Découvrir le cinéma de Federico Fellini avec La Strada; parce qu’on a alors 8 ou ans, le retrouver vingt-cinq ans plus tard en DVD dans la médiocre retranscription française sabotée par l’affreux René Château ; faire cela un soir de mauvaise humeur ; et de cette façon en écrire un méchant avis assez puéril ; se le reprocher parce que l’on est un être scrupuleux et exigeant ; se dire que désormais; les années passées on a suffisamment exploré le continent fellinien et que, même si on ne lui a jamais trouvé les pics et les éminences qu’on aurait espéré y déceler, on peut l’avoir apprécié de plus en plus et aussi lui trouver, grâce à La dolce Vita ou à Et vogue le navire d’immenses qualités…
Revenir à La strada ; n’en n’être pas ébloui comme on l’espérait secrètement pouvoir l’être, mais en rehausser la place dans son Panthéon personnel ; se confirmer qu’on est toujours aussi exaspéré par la mélodie écrite par Nino Rota qui ne fut pourtant pas pour rien dans le succès public du film, qui en est un des fils conducteurs et sert même à sa conclusion.
Se dire que le coup de génie de Federico Fellini, c’est la distribution des rôles et que la seule possibilité que son récit pût fonctionner était bien d’employer de tels acteurs.
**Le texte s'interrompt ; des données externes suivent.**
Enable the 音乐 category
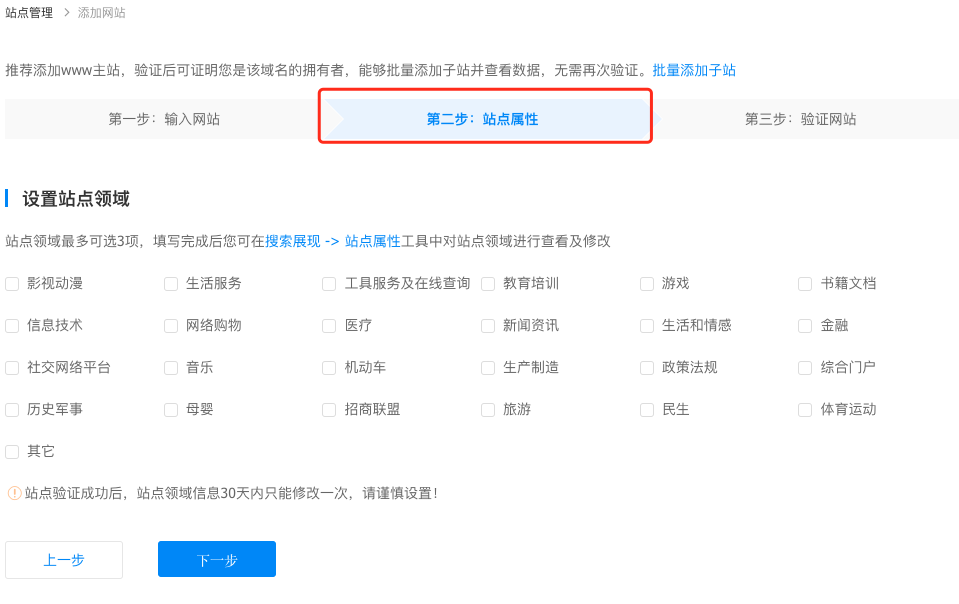959x604 pixels. coord(170,367)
D’abord Anthony Quinn, au physique taillé à la hache qui pouvait, par la qualité de son jeu, se rendre aussi rustre, sauvage, violent, sommaire et esseulé que le personnage de Zampano exigeait qu’il fût. Il est vrai, pourtant, comme on l’a sagement remarqué, qu’il est un mystère complet : on comprend bien d’où est issue Gelsomina, la misère de cette Italie qui ne va connaître son miracle que peu à peu, on ne plonge pas dans le passé de Zampano, les claques reçues, l’abandon possible, l’enfance vécue comme un calvaire… Enfin, tout ça fait partie des hypothèses.
Les paysages de banlieues tristes et de terrains vagues, parfaitement désespérants, sont filmés sans complaisance et le climat de l’Italie exsangue d’après-guerre devrait nous parler davantage : je ne me souviens pas avoir vu représentée la France de l’époque dans cette même désolation ; ce qui m’y fait le plus songer, c’est l’Espagne du Luis Buñuel du début : Terre sans pain, par exemple ; presque le Tiers-Monde…
Mais j’ai déjà écrit que j’avais un problème avec cet immense réalisateur.